• **WRITTEN TASK**
Please render the stretch of material from the line containing "coordinates (501, 91)." through the line containing "(310, 683)." as a Markdown table with the columns Row and Line, skipping any blank lines.

• **DATA FOR THIS TASK**
◆ ◆ ◆ ◆
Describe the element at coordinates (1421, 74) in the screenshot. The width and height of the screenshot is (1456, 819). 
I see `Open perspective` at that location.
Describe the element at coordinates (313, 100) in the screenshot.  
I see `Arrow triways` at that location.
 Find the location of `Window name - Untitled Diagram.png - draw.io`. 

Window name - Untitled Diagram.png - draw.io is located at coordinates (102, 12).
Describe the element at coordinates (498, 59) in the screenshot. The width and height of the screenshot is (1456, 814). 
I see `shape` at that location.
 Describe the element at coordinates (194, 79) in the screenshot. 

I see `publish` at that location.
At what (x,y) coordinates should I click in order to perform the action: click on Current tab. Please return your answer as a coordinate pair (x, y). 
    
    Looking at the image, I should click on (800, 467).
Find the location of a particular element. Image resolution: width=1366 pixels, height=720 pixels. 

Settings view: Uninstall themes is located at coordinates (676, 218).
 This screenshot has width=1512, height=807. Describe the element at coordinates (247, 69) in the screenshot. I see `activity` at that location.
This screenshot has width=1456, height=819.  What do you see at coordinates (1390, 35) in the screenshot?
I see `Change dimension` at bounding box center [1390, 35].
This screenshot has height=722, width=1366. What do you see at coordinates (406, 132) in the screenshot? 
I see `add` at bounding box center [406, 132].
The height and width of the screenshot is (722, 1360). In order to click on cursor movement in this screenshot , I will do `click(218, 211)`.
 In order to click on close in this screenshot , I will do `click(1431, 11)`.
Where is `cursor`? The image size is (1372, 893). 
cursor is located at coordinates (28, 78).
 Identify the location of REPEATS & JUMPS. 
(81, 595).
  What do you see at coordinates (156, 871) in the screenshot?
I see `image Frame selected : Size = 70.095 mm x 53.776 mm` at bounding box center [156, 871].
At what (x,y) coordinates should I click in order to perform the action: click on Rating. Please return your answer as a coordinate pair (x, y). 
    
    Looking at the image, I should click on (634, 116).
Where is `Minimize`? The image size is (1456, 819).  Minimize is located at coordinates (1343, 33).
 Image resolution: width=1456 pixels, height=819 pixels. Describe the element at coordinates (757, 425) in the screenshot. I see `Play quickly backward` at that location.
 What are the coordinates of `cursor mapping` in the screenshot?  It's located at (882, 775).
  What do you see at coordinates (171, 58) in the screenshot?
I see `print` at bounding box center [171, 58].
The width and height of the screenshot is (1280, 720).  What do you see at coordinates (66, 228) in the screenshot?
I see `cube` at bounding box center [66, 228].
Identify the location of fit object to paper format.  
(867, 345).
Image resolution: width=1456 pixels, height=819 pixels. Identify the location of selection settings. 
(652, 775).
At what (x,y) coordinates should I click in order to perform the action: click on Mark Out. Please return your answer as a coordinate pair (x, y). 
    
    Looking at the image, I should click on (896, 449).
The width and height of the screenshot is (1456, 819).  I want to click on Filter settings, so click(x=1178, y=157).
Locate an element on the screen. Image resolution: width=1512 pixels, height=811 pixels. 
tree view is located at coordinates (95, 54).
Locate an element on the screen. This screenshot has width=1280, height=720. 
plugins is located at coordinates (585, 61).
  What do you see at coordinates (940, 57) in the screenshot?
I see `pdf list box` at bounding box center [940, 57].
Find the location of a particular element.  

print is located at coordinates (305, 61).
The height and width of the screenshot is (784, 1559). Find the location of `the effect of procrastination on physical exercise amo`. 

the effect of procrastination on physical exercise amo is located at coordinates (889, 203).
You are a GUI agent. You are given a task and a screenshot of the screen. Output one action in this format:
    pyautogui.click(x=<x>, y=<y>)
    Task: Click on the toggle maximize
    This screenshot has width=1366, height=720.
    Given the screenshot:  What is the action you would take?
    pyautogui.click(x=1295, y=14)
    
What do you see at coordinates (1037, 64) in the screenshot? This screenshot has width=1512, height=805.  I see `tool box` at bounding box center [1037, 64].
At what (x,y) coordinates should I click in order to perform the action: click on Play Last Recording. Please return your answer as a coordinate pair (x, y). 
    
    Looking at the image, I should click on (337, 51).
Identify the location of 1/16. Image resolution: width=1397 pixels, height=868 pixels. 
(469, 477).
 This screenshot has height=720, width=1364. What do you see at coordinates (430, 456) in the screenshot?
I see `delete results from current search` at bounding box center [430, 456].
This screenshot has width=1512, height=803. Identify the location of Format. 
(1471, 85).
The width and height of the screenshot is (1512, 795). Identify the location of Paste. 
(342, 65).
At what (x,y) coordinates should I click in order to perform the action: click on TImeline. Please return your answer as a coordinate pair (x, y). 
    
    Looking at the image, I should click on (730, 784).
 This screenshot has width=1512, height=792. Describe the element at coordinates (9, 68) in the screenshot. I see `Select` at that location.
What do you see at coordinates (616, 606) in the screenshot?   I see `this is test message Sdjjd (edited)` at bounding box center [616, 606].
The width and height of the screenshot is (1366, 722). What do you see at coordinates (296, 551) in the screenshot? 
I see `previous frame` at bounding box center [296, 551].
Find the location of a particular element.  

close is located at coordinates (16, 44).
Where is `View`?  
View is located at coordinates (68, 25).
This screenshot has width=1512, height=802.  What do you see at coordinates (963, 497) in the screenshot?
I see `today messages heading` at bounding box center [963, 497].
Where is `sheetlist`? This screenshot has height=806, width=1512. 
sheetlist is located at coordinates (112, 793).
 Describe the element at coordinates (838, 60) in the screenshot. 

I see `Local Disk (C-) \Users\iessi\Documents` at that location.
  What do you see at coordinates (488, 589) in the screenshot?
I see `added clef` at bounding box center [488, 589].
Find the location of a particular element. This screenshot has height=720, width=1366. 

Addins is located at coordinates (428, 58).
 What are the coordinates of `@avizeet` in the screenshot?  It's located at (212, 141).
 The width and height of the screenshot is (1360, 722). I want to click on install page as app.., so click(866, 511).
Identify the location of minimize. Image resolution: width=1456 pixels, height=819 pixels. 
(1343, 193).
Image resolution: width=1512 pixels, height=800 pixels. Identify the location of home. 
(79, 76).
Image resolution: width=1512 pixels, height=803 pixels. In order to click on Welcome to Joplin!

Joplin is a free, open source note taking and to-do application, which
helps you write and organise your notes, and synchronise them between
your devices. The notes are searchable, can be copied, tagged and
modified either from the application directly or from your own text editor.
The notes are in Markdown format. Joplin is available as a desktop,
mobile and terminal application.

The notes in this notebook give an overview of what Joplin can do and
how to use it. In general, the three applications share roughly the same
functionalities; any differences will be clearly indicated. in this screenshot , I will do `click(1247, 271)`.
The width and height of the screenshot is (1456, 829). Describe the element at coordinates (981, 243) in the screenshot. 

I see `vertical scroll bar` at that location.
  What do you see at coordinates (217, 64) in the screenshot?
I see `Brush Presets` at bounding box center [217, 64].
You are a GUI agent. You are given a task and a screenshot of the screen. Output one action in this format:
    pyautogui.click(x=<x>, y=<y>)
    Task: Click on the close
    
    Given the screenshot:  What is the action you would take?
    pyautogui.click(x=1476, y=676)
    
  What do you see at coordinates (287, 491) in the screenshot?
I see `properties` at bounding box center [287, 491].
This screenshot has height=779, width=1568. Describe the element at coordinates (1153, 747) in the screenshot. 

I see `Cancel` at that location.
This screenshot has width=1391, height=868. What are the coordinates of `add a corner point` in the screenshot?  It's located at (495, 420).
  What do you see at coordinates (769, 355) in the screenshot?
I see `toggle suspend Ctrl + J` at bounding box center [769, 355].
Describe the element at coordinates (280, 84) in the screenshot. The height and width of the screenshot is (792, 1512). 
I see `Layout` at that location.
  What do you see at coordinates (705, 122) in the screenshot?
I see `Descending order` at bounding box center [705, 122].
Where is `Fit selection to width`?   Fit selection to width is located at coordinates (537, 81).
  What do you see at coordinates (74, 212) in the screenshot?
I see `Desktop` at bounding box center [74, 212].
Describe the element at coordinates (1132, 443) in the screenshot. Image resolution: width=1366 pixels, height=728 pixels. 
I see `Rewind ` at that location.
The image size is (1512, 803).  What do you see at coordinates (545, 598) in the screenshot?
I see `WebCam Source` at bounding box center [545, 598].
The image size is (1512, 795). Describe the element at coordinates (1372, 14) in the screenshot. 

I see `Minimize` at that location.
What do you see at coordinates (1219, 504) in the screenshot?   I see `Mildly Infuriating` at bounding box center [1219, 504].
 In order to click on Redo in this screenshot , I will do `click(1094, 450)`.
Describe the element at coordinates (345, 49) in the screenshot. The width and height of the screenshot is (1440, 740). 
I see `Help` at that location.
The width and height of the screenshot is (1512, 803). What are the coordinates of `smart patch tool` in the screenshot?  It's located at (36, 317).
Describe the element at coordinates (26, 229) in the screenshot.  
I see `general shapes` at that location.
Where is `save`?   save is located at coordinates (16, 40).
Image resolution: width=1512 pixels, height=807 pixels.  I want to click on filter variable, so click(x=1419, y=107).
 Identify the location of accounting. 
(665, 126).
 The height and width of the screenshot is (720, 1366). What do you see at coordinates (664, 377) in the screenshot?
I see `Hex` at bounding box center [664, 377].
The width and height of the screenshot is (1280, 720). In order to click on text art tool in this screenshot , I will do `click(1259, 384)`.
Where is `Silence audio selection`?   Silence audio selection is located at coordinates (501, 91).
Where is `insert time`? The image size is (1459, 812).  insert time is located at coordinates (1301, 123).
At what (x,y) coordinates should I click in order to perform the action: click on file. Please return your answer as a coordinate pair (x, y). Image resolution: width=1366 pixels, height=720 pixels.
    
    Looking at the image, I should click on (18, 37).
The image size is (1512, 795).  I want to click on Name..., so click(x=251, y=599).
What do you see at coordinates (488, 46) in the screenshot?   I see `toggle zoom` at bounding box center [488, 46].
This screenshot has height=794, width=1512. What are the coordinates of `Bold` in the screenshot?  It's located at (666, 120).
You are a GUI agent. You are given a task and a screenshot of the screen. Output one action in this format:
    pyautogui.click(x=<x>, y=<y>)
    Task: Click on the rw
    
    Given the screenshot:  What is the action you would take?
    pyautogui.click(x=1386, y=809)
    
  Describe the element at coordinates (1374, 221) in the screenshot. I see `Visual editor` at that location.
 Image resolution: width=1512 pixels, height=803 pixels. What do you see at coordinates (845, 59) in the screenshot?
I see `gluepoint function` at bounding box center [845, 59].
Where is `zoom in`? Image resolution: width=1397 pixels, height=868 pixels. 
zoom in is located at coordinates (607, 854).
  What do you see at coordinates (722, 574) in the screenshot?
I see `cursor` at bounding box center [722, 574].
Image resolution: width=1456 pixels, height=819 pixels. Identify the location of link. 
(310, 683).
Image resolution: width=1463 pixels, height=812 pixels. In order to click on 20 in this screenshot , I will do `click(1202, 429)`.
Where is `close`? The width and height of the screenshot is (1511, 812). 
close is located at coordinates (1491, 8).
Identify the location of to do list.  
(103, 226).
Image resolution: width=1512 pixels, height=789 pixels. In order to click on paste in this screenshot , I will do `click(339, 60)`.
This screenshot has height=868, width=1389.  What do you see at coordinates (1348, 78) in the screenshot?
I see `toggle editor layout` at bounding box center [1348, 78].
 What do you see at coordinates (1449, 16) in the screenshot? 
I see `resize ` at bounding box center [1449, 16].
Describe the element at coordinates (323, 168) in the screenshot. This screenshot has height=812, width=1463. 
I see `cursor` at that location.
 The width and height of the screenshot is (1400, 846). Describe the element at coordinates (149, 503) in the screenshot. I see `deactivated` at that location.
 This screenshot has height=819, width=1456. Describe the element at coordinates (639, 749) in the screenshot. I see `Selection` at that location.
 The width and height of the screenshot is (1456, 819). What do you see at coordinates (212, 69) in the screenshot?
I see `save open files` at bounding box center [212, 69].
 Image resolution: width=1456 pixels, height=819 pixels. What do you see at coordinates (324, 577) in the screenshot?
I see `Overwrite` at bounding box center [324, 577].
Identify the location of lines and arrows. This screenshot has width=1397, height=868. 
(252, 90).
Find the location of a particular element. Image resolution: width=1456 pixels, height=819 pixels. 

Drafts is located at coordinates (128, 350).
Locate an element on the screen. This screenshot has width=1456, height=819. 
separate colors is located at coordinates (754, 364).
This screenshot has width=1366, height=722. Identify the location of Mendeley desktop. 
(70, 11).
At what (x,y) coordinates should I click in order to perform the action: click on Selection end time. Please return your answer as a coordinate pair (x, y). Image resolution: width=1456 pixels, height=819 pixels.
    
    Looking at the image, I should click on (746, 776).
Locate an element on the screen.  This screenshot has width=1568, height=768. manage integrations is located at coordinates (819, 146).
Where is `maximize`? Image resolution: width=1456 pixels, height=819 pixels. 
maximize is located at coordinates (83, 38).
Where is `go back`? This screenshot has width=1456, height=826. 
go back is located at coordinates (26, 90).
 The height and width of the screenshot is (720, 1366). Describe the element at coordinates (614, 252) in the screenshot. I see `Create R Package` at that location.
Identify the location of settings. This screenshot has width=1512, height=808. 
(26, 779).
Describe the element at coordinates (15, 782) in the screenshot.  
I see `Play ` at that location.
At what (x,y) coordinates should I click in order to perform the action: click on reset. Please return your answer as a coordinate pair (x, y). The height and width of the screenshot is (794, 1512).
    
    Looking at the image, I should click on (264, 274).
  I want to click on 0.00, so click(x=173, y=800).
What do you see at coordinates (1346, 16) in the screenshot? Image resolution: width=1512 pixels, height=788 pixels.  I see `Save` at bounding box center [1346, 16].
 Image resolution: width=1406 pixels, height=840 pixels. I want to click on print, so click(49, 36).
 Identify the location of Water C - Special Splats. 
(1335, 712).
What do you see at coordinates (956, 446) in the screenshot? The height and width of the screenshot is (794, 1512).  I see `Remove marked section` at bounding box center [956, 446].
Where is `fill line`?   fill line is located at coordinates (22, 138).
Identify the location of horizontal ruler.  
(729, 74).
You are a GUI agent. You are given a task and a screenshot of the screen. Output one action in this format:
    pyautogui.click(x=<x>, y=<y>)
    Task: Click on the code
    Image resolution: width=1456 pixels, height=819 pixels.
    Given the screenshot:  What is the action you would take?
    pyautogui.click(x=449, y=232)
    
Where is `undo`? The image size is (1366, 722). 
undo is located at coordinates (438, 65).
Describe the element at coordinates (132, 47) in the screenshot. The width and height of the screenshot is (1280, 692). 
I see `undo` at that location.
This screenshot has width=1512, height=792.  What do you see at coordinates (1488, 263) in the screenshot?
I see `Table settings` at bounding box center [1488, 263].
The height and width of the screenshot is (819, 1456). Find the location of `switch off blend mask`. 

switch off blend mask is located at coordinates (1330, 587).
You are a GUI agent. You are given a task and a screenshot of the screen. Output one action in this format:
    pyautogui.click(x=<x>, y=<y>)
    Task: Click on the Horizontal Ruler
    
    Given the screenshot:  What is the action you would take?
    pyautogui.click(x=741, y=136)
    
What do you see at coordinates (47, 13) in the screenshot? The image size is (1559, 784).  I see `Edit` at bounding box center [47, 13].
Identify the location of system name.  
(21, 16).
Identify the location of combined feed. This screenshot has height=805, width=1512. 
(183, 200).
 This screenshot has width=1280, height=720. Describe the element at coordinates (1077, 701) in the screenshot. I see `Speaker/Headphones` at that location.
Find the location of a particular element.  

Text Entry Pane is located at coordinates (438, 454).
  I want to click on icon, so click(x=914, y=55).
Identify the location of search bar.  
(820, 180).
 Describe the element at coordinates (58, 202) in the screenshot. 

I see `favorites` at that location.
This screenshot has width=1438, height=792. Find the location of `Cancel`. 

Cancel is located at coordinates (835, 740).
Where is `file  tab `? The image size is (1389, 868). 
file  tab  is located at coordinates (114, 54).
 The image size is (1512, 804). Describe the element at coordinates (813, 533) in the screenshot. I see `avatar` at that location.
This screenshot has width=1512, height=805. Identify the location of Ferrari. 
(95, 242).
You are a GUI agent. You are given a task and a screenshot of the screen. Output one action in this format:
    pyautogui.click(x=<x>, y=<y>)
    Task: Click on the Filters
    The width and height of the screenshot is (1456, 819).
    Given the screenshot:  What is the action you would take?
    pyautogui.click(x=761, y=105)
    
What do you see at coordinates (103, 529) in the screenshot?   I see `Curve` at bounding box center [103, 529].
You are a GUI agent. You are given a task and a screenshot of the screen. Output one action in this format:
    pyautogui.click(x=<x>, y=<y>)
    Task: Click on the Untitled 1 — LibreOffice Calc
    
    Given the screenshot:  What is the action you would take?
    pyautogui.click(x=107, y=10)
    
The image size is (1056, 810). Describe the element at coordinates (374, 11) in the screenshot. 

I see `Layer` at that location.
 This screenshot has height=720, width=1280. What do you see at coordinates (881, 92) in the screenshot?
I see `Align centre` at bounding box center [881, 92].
◆ ◆ ◆ ◆
• **EXERCISE RESULT**
| Row | Line |
|---|---|
| 1 | Where is `Silence audio selection`?   Silence audio selection is located at coordinates (501, 91). |
| 2 | Where is `insert time`? The image size is (1459, 812).  insert time is located at coordinates (1301, 123). |
| 3 | At what (x,y) coordinates should I click in order to perform the action: click on file. Please return your answer as a coordinate pair (x, y). Image resolution: width=1366 pixels, height=720 pixels. |
| 4 |     Looking at the image, I should click on (18, 37). |
| 5 | The image size is (1512, 795).  I want to click on Name..., so click(x=251, y=599). |
| 6 | What do you see at coordinates (488, 46) in the screenshot?   I see `toggle zoom` at bounding box center [488, 46]. |
| 7 | This screenshot has height=794, width=1512. What are the coordinates of `Bold` in the screenshot?  It's located at (666, 120). |
| 8 | You are a GUI agent. You are given a task and a screenshot of the screen. Output one action in this format: |
| 9 |     pyautogui.click(x=<x>, y=<y>) |
| 10 |     Task: Click on the rw |
| 11 |     Given the screenshot:  What is the action you would take? |
| 12 |     pyautogui.click(x=1386, y=809) |
| 13 |   Describe the element at coordinates (1374, 221) in the screenshot. I see `Visual editor` at that location. |
| 14 |  Image resolution: width=1512 pixels, height=803 pixels. What do you see at coordinates (845, 59) in the screenshot? |
| 15 | I see `gluepoint function` at bounding box center [845, 59]. |
| 16 | Where is `zoom in`? Image resolution: width=1397 pixels, height=868 pixels.  |
| 17 | zoom in is located at coordinates (607, 854). |
| 18 |   What do you see at coordinates (722, 574) in the screenshot? |
| 19 | I see `cursor` at bounding box center [722, 574]. |
| 20 | Image resolution: width=1456 pixels, height=819 pixels. Identify the location of link.  |
| 21 | (310, 683). |